= Directions =
When copying the entries below, leave out every picture and keep the rest exact.
======== Supplied records ========
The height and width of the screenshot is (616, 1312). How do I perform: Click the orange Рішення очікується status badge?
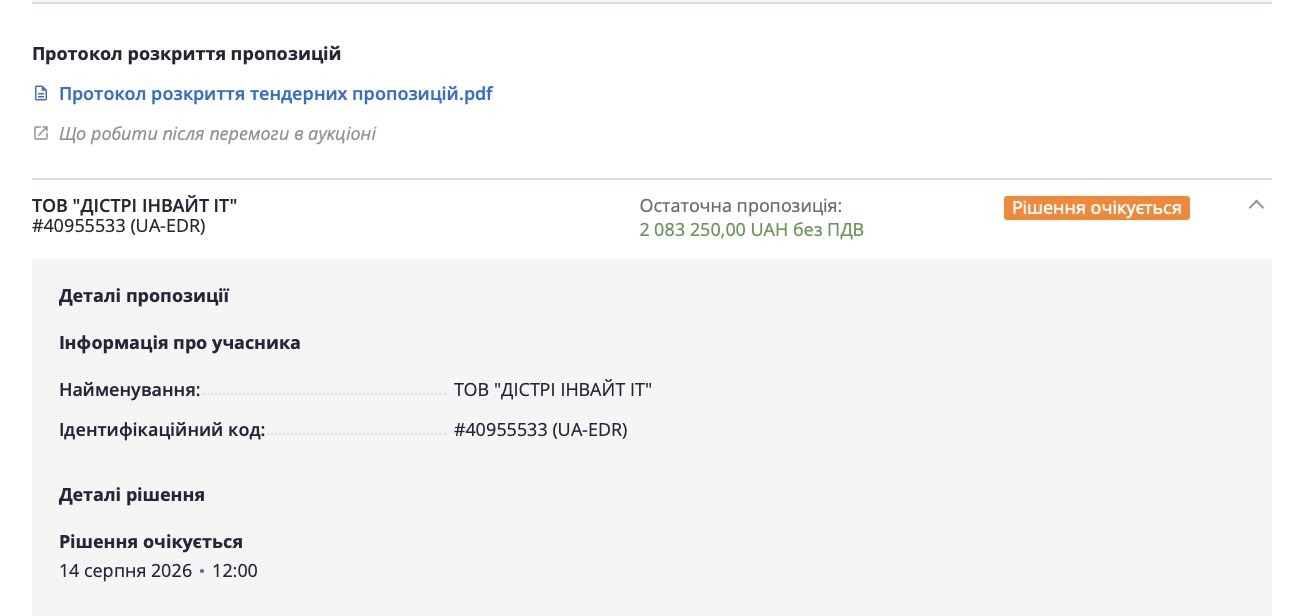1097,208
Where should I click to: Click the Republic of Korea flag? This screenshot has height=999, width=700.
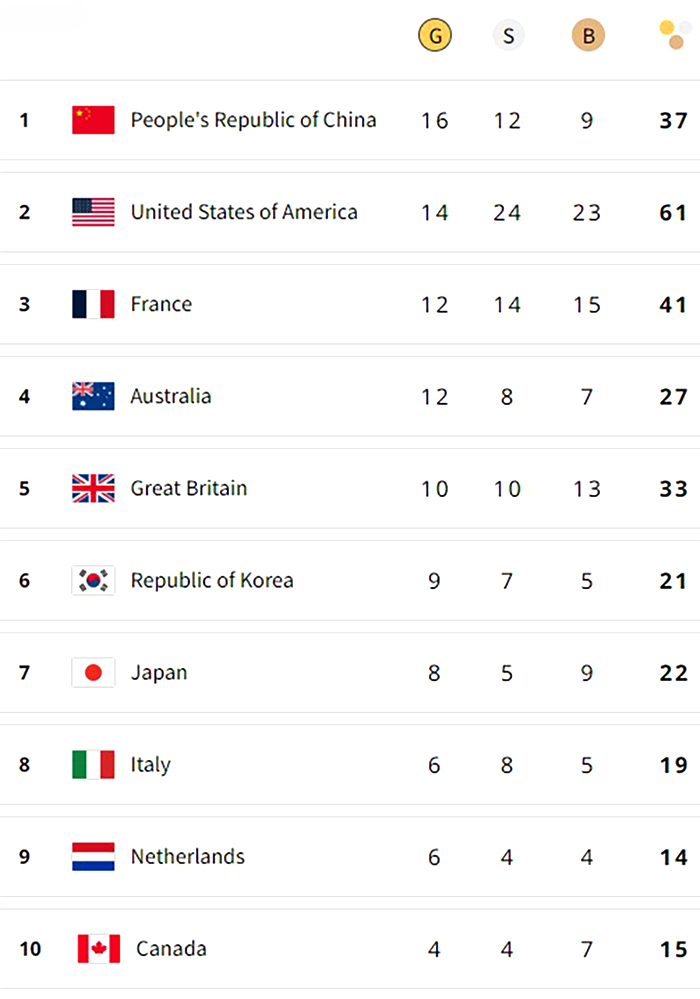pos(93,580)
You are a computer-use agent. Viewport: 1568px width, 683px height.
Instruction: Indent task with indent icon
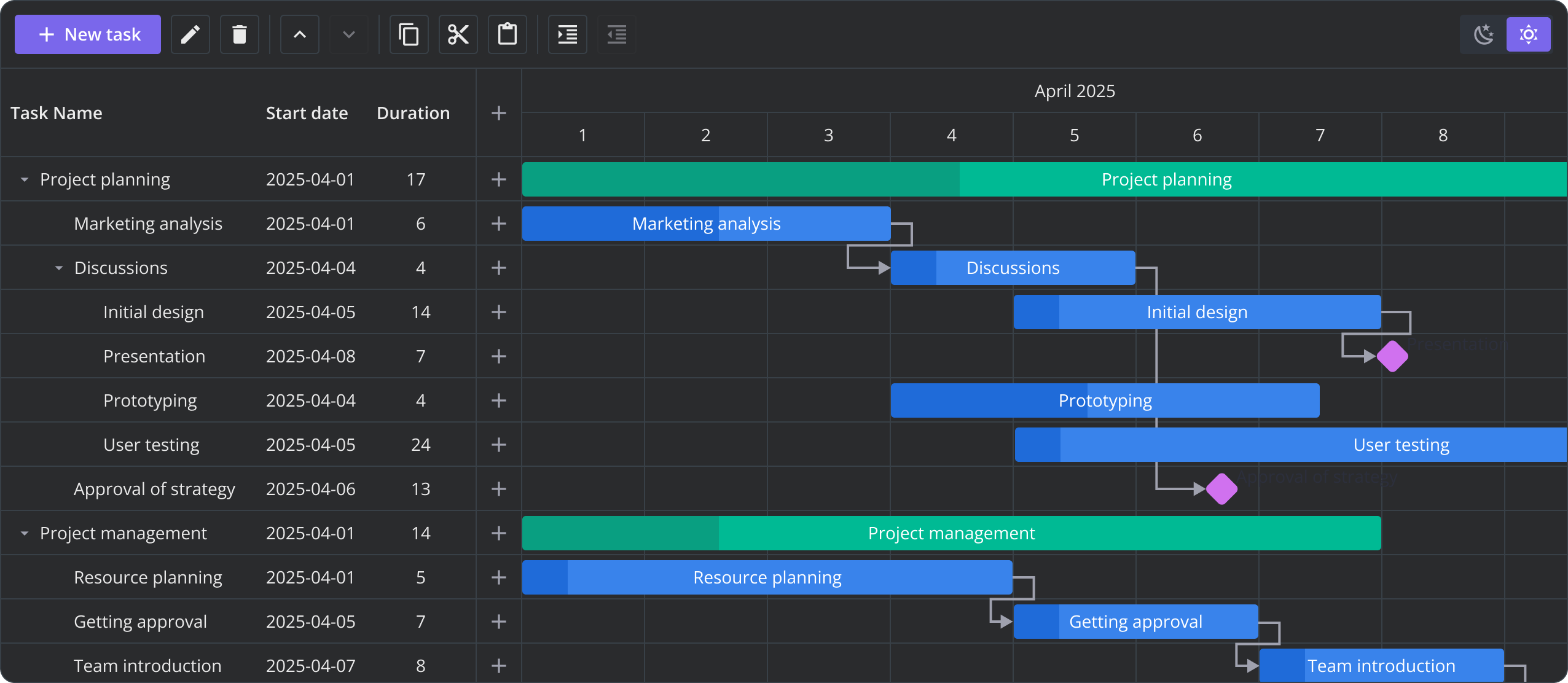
========
= Your solution =
The height and width of the screenshot is (616, 1312). How do I perform: Click the orange Рішення очікується status badge?
1097,208
Where should I click to: Click the Republic of Korea flag? This screenshot has height=999, width=700.
pos(93,580)
You are a computer-use agent. Viewport: 1568px width, 683px height.
Instruction: Indent task with indent icon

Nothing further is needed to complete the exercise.